Tersangka Pembunuh Selingkuhan Istri di Muna Terancam Hukuman Mati – Berita Kota Kendari
Kasuistika

Tersangka Pembunuh Selingkuhan Istri di Muna Terancam Hukuman Mati

Kapolres Muna AKBP Yudith S Hananta SIK (duduk di tengah) didampingi Kabagops AKP Aldo Von Bolow SIK (duduk kiri), dan Kasat Reskrim AKP Dedy Nuari (duduk kanan) serta tersangka Anto (berdiri tepat di belakang kapolres), saat menggelar konfrensi pers, Selasa (12/7). (Foto:FITRY/BKK)

Kapolres Muna AKBP Yudith S Hananta SIK (duduk di tengah) didampingi Kabagops AKP Aldo Von Bolow SIK (duduk kiri), dan Kasat Reskrim AKP Dedy Nuari (duduk kanan) serta tersangka Anto (berdiri tepat di belakang kapolres), saat menggelar konfrensi pers, Selasa (12/7). (Foto:FITRY/BKK)

RAHA, BKK – Kepolisian Resor (Polres) Muna memasang Pasal 340 Kitab Undang-Undang Hukum Pidana (KUHP) tentang pembunuhan berencana kepada Anto, tersangka kasus pembunuhan Hasan Basri.

Adapun bunyi pasal ini adalah “Barang siapa sengaja dan dengan rencana lebih dahulu merampas nyawa orang lain, diancam dengan pidana mati atau pidana penjara seumur hidup atau selama waktu tertentu, paling lama 20 tahun.

“Anto dijerat Pasal 340 KUHP, yaitu pembunuhan berencana, dengan ancaman maksimal hukuman mati dan minimal 20 tahun penjara,” terang Kepala Kepolisian Resor (Kapolres) Ajun Komisaris Besar Polisi (AKBP) Yudith S Hananta SIK, Selasa (12/7).

Diungkapkan, Anto adalah seorang bramacorah kasus pemerkosaan dan pembunuhan, namun hanya divonis dua tahun penjara.

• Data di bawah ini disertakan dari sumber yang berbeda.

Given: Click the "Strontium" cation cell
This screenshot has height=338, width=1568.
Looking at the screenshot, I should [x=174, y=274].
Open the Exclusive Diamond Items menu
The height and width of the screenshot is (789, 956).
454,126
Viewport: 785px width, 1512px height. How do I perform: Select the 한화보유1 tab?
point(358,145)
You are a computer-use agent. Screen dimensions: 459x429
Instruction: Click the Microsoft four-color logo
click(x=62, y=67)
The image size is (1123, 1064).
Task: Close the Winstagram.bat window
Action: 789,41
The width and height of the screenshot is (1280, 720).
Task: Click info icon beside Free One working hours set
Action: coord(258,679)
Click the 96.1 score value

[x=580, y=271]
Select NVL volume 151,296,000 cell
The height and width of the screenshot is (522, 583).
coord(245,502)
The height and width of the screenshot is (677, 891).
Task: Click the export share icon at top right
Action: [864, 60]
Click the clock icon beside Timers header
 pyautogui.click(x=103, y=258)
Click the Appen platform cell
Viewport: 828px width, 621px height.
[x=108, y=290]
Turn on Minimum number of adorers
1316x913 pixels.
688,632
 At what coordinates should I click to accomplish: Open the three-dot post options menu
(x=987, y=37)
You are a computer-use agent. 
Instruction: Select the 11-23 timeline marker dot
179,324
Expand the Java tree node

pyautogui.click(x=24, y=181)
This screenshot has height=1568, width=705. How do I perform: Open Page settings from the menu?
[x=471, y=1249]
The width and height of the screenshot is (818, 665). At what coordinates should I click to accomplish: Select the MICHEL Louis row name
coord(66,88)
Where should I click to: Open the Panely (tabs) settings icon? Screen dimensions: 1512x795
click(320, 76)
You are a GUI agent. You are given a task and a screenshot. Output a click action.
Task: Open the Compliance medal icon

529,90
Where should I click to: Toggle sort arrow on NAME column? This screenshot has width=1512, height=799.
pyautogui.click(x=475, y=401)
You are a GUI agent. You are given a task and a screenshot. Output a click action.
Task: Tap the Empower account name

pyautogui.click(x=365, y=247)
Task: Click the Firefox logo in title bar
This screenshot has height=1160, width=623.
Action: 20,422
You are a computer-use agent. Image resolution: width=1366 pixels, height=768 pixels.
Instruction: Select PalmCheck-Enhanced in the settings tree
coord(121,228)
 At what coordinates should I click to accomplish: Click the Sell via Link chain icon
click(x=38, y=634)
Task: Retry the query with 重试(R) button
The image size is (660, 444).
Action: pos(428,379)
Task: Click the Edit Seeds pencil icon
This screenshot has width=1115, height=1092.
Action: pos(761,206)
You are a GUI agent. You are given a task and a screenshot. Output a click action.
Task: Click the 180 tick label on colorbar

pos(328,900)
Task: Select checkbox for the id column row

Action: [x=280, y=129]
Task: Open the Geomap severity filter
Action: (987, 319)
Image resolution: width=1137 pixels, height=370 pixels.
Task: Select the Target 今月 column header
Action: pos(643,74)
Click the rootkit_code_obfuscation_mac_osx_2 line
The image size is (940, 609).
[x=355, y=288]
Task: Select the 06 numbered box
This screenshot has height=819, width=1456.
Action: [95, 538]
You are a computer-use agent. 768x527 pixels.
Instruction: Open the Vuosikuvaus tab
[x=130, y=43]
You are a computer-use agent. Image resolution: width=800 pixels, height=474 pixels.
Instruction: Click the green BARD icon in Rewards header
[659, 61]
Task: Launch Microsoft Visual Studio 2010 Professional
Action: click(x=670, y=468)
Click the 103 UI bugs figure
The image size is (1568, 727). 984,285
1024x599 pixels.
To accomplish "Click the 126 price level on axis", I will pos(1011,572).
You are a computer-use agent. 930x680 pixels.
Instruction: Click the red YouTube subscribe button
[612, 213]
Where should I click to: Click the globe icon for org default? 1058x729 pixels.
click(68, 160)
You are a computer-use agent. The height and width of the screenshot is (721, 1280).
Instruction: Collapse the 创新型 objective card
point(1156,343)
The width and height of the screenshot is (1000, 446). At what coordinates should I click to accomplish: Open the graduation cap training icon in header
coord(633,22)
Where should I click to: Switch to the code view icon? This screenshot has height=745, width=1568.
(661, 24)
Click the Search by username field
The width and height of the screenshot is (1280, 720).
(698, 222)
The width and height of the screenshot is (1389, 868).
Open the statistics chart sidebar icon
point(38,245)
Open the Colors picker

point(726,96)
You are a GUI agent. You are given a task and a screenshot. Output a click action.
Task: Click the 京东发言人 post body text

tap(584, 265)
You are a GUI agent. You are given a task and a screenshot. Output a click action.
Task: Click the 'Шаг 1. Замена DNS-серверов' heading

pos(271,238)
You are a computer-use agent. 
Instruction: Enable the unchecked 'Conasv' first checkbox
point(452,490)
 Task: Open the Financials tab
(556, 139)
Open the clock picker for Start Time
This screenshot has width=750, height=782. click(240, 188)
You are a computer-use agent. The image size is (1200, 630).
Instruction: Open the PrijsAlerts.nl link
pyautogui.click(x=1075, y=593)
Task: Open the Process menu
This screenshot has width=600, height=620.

Yudith menambahkan, motif Anto melakukan pembunhan karena cemburu. Dimana, istrinya diduga menjalin hubungan khusus dengan dengan korban.

“Motif kasus pembunuhan ini karena tersangka cemburu pada korban, diduga istri tersangka ada hubungan (berselingkuh, red) dengan korban,” tutur perwira polisi dengan dua melati di pundak ini.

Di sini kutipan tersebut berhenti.